§ **WHAT THIS TASK INVOLVES**:
Format everything in the records from the line containing "Given: Edit admin@demo.com" down to the line containing "Action: pyautogui.click(x=82, y=99)", both ends included, as a Markdown table with the columns Row and Line, numbering each line and leaving out blank lines.

§ **EXTRACTED RECORDS**:
______

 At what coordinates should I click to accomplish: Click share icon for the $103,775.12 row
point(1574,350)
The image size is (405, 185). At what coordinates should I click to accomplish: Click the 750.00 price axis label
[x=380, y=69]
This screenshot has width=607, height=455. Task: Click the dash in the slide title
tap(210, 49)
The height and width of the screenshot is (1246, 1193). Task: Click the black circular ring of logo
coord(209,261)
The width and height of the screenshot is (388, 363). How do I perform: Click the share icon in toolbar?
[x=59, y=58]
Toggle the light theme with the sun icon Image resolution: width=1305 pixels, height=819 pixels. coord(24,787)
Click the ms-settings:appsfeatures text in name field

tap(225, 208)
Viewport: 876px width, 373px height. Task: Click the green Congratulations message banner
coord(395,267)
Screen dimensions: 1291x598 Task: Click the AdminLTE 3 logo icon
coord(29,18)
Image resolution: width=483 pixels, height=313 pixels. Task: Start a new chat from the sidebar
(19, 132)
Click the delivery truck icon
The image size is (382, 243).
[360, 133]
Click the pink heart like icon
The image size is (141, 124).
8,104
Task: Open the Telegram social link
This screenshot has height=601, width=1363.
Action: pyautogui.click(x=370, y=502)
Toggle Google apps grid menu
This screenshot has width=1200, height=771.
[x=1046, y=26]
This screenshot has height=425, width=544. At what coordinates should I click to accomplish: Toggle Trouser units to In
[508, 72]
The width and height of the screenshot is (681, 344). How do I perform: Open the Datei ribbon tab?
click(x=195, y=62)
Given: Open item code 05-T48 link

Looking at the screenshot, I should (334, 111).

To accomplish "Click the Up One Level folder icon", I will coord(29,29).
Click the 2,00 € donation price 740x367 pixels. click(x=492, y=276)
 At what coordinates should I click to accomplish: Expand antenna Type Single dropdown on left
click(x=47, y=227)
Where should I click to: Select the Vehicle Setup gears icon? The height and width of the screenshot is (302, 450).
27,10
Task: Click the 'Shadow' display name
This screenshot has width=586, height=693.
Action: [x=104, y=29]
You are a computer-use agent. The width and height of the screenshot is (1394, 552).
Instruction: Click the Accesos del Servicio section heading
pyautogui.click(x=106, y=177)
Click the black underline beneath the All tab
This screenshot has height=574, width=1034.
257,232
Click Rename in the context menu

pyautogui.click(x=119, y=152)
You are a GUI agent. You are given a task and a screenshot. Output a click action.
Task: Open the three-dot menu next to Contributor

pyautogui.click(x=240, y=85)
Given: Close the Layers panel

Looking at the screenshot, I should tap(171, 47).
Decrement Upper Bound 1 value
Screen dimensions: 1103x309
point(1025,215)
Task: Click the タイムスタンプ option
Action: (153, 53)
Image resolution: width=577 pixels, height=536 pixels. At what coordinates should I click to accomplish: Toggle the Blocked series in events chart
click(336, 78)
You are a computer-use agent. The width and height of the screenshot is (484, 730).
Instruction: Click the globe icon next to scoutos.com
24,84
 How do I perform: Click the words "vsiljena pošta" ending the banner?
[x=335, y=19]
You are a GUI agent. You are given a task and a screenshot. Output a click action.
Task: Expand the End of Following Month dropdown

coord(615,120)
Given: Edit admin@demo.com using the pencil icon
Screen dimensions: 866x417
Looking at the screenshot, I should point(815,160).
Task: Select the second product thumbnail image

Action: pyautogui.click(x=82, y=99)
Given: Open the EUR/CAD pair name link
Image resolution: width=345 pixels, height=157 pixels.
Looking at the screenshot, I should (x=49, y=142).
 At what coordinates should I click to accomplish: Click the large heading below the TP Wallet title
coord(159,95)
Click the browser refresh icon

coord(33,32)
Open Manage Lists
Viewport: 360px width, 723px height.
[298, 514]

______

§ **RESULT**:
| Row | Line |
|---|---|
| 1 | Given: Edit admin@demo.com using the pencil icon |
| 2 | Screen dimensions: 866x417 |
| 3 | Looking at the screenshot, I should point(815,160). |
| 4 | Task: Select the second product thumbnail image |
| 5 | Action: pyautogui.click(x=82, y=99) |